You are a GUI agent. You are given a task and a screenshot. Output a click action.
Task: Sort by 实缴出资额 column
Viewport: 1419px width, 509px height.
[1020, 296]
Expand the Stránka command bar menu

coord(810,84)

* * * * *

PROBLEM TO SOLVE –
Every single record is to be set down again, unaltered.

THE ANSWER –
You are a GUI agent. You are given a task and a screenshot. Output a click action.
Task: Sort by 实缴出资额 column
Viewport: 1419px width, 509px height.
[1020, 296]
Expand the Stránka command bar menu

coord(810,84)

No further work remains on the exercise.